Fig. 1 – Experimental setup. (A) Mouse visual pathway. In the geniculate pathway, the lateral geniculate nucleus (LGN) projects directly to the primary visual cortex (V1), which projects to higher visual cortical areas (HVAs). In the extrageniculate pathway, the superior colliculus (SC) projects to the LGN and to the lateral posterior nucleus of the thalamus (LP), which also projects to HVAs. (B) Stimulation paradigms used for conventional and ultrafast fMRI. (C) Experimental timeline.

Fig. 2 – Individual conventional fMRI results. (A) BOLD Fourier maps from one representative multislice acquisition, before and after MP-PCA_1 or MP-PCA_10 denoising. (B) Difference between undenoised and MP-PCA_10 spectral amplitude maps. (C) Amplitude spectra from the stimulation paradigm and from the signal of a voxel in the right SC, using undenoised and MP-PCA_10 data. F=Fundamental frequency. (D) Variation of maximum spectral amplitude in 9 individual BOLD maps with denoising.

- _Problem set_:
**A)** Reproduce the passage of the fMRI figure captions starting at "Fig. 2 – Individual" and ending at "maps with denoising.".
**B)** Write the next part of the fMRI figure captions, picking up after their final sentence.

- _Provided records_:
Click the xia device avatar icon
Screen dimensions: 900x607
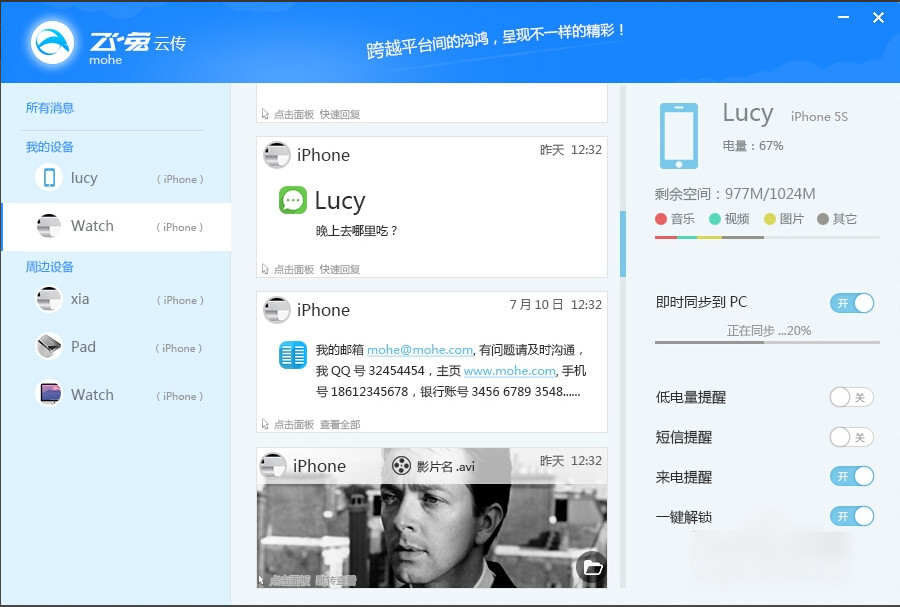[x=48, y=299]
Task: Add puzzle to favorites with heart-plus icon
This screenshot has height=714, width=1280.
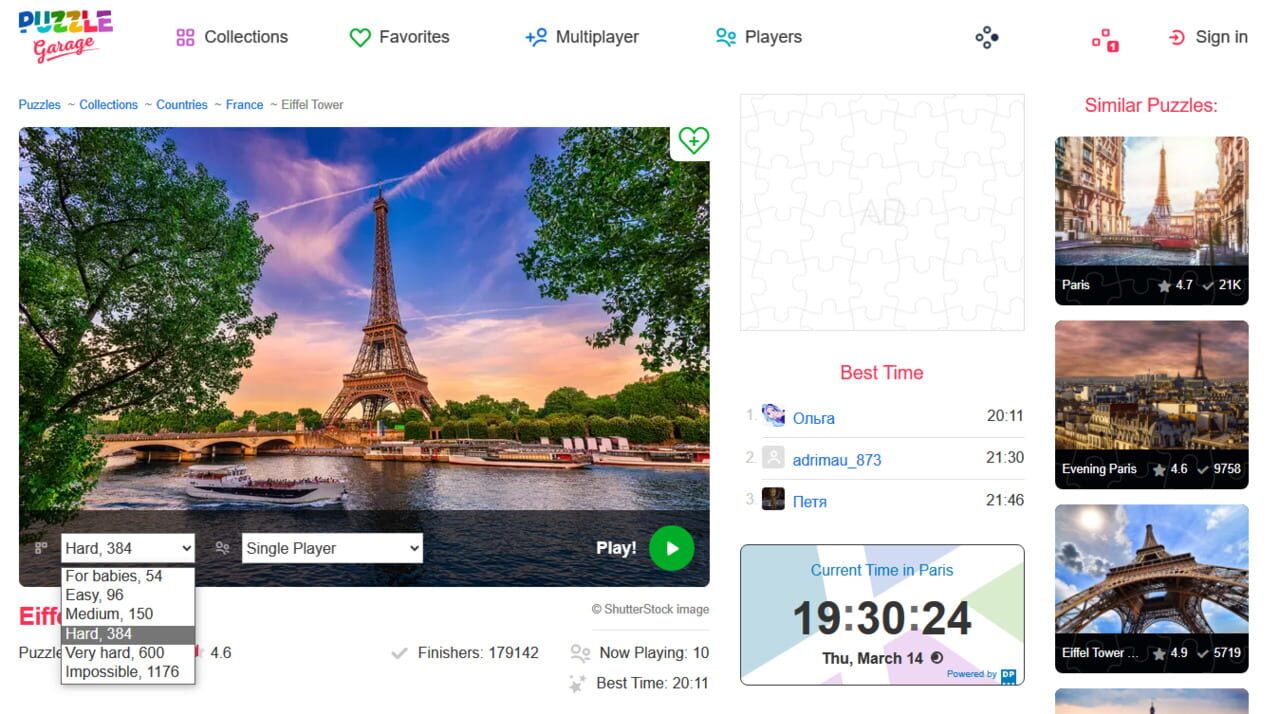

---

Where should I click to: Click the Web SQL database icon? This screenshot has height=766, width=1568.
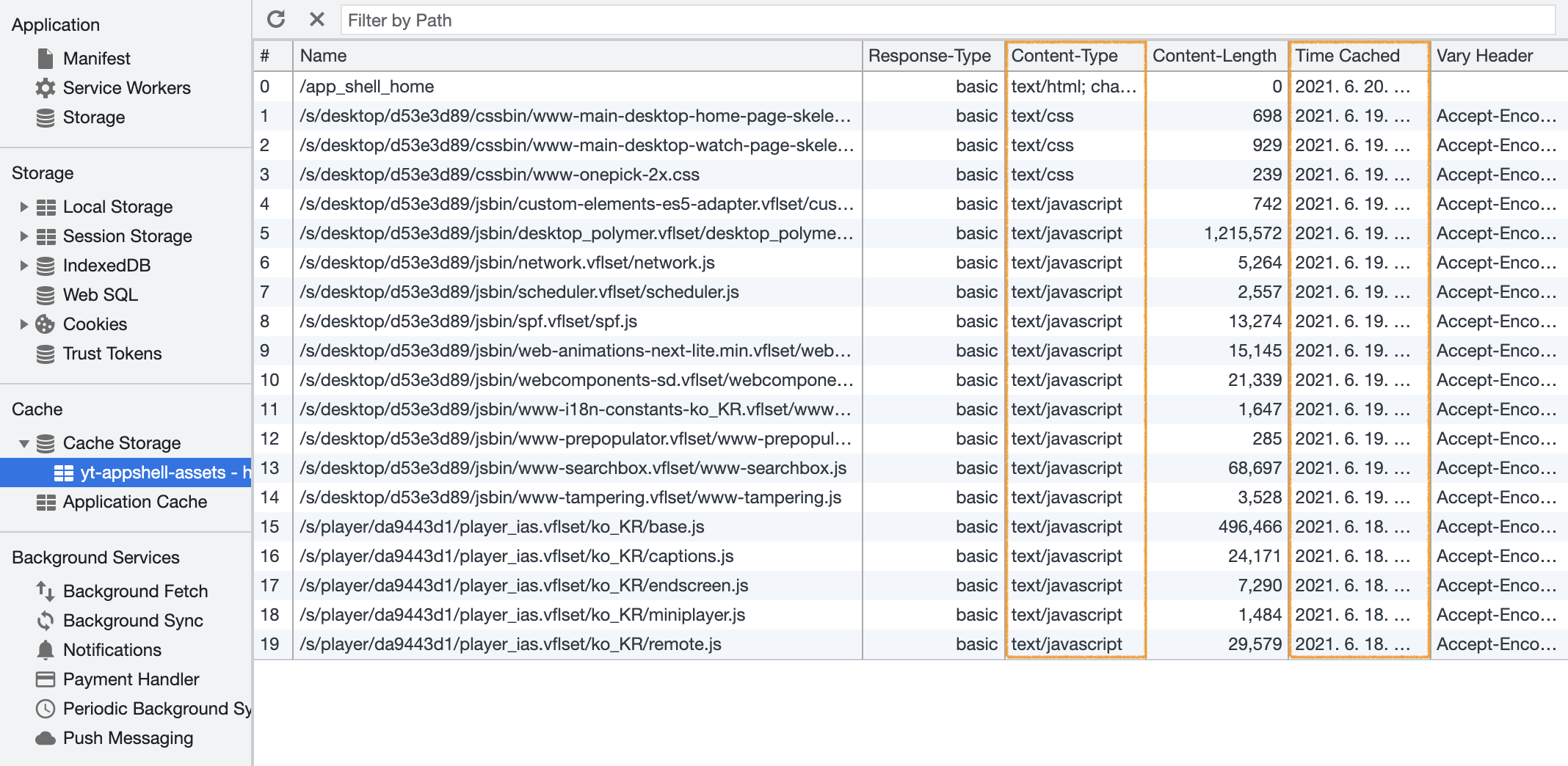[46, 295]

- _Task responses_:
**A)**
Fig. 2 – Individual conventional fMRI results. (A) BOLD Fourier maps from one representative multislice acquisition, before and after MP-PCA_1 or MP-PCA_10 denoising. (B) Difference between undenoised and MP-PCA_10 spectral amplitude maps. (C) Amplitude spectra from the stimulation paradigm and from the signal of a voxel in the right SC, using undenoised and MP-PCA_10 data. F=Fundamental frequency. (D) Variation of maximum spectral amplitude in 9 individual BOLD maps with denoising.

**B)**
Fig. 3 – Group conventional fMRI results (n=3). (A) Group BOLD Fourier maps computed from data of 9 individual scans without denoising (top) and after MP-PCA_10 denoising (bottom). (B) Difference of spectral amplitude maps at the fundamental frequency between MP-PCA_10 and undenoised data. (C) Regions of interest (ROIs) of the mouse visual pathway delineated on the Allen Reference Atlas.

Fig. 4 – Ultrafast fMRI results. (A) Individual (top) and group (bottom, n=3, 9 scans) BOLD Fourier maps from ultrafast data, before and after MP-PCA_250 denoising. (B) Difference between spectral maps. (C) Amplitude spectra from the stimulation paradigm and from the right SC’s signal, using undenoised and MP-PCA_250 data from an individual scan (top) or all scans (bottom). (D) ROIs in the oblique brain slice. (E) Variation of maximum spectral amplitude in 9 individual maps with denoising.

Fig. 5 – Temporal SNR results. (A) Individual temporal SNR (tSNR) maps from representative conventional (top) and ultrafast (bottom) fMRI scans, before and after MP-PCA denoising. (B) Variation of average tSNR in the brain in 9 conventional scans (top) and 9 ultrafast scans (bottom) with denoising.